== DOCUMENT TEXT ==
********************

Greg: Yeah well, we don't really promote one or the other. There is a new company actually in the space called Neutra Verve. They actually had a Canada small team that were really fans, and we've done some good work with them, kind of bundling track with their daily supplement. They called their product the male prenatal. It's got a good plan and has been performing really well again, really good reviews, So we like them. But in general, I think a lot of them are pretty similar. And, you know, if you're taking a decent, even just a good multi vitamin with some antioxidants, I think it's been shown to have a positive effect.
Rena: Okay, so cooling supplements. What else could be done to help improve?
Greg: Well, it's a great time to kind of drop those vices, especially when you think about our customer group here. I guess our demographic. You're dealing with young men who and they tend to be younger men who are kind of at an important shift inflection in their life, I guess. A lot of these guys are maybe newly married or settling down and coming out of a college party days to live a little bit more of a balanced lifestyle.This is a great time to maybe drop the fast food habits. If you're smoking, let's lay off the cigarettes or excessive drinking. All these things have been tied to risks of low sperm quality, and it's a very motivating time. You know, you're not dealing with getting healthier or maybe losing weight. You're talking about becoming a father. I think our society has changed a lot where these guys are very motivated, very excited about the prospect of becoming a dad having kids. And when they recognize that they might have a fertility issue, it's devastating. It can be really heartbreaking. We see this as a really keen opportunity to instill some healthier lifestyle habits in these guys, to not only help them with their fertility, you know, to improve their reproductive health, but to see those benefits extend into their overall health as well. I would venture to bet that these guys who are taking steps to improve their fertility when they're young are gonna have better health outcomes down the road. And it's a very positive thing.

********************

== THE DATA ==
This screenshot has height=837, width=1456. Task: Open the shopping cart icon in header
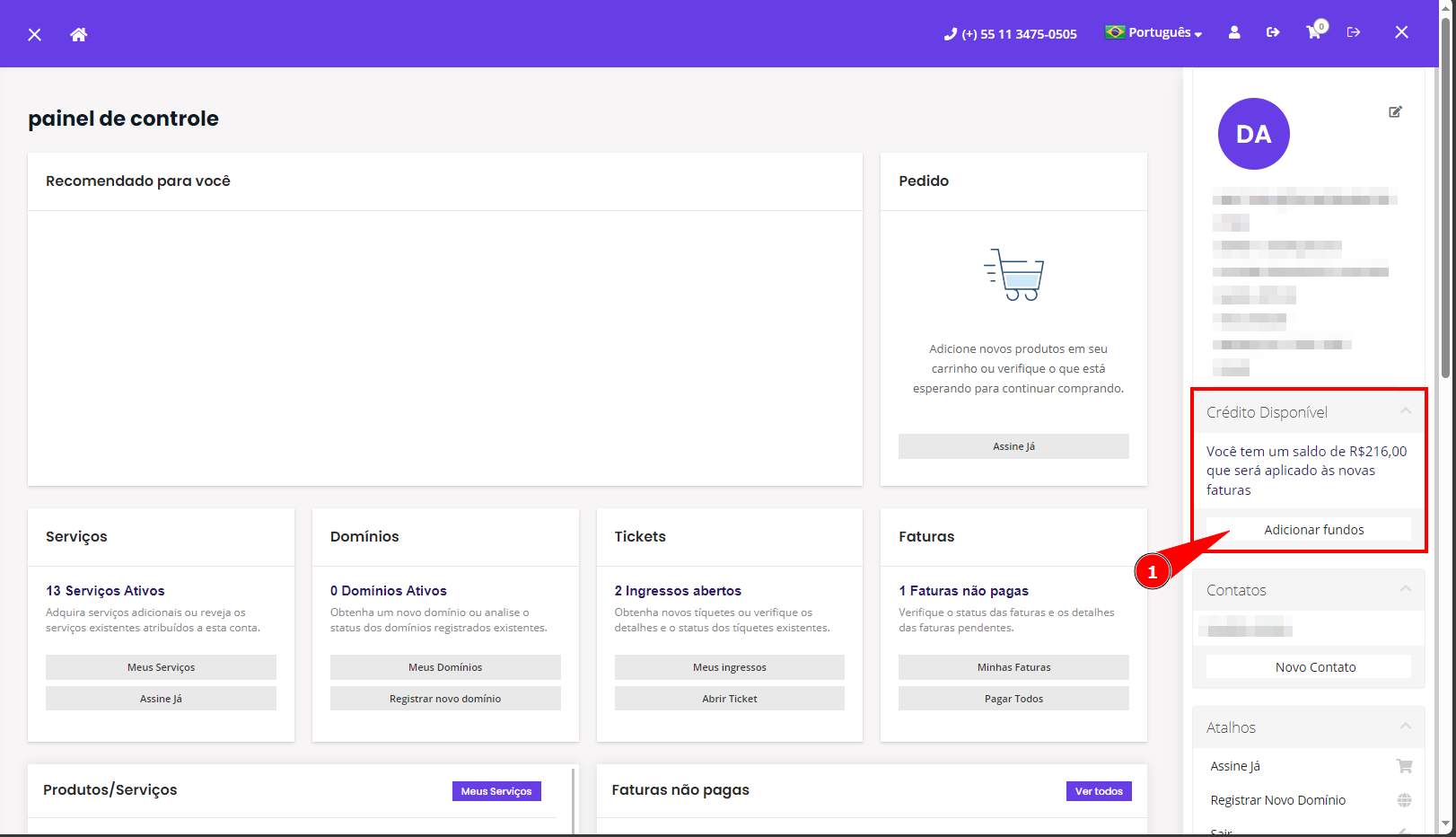coord(1314,32)
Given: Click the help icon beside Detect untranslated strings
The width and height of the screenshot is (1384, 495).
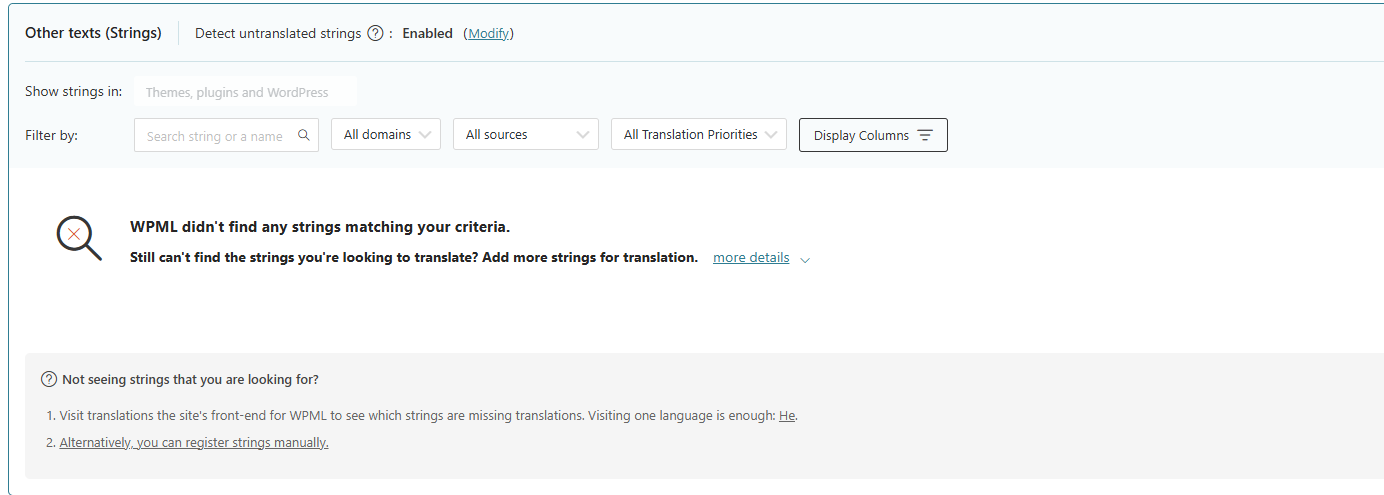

********************

== WHAT YOU NEED TO DO ==
[a] Answer these questions using the interview.
(i) What did Neutra Verve call its product?
(ii) Which three habits does Greg suggest dropping?
(iii) How does Greg describe it when these men recognize they might have a fertility issue?
[b] Say whether each statement agrees with the interview. Answer yes or no, and quote the words that decide it.
(i) Greg says his company promotes one supplement over the others.
(ii) Greg says the Neutra Verve product has been getting good reviews.
(iii) Greg says the customer group is mostly older men.
[c] Translate this sentence from the interview into Spanish: "All these things have been tied to risks of low sperm quality, and it's a very motivating time."

== YOUR WRITTEN ANSWERS ==
[a]
(i) The male prenatal.
(ii) Fast food habits, smoking cigarettes, and excessive drinking.
(iii) It's devastating and can be really heartbreaking.

[b]
(i) No: "we don't really promote one or the other."
(ii) Yes: "really good reviews"
(iii) No: "they tend to be younger men"

[c] Todas estas cosas se han relacionado con riesgos de baja calidad del esperma, y es un momento muy motivador.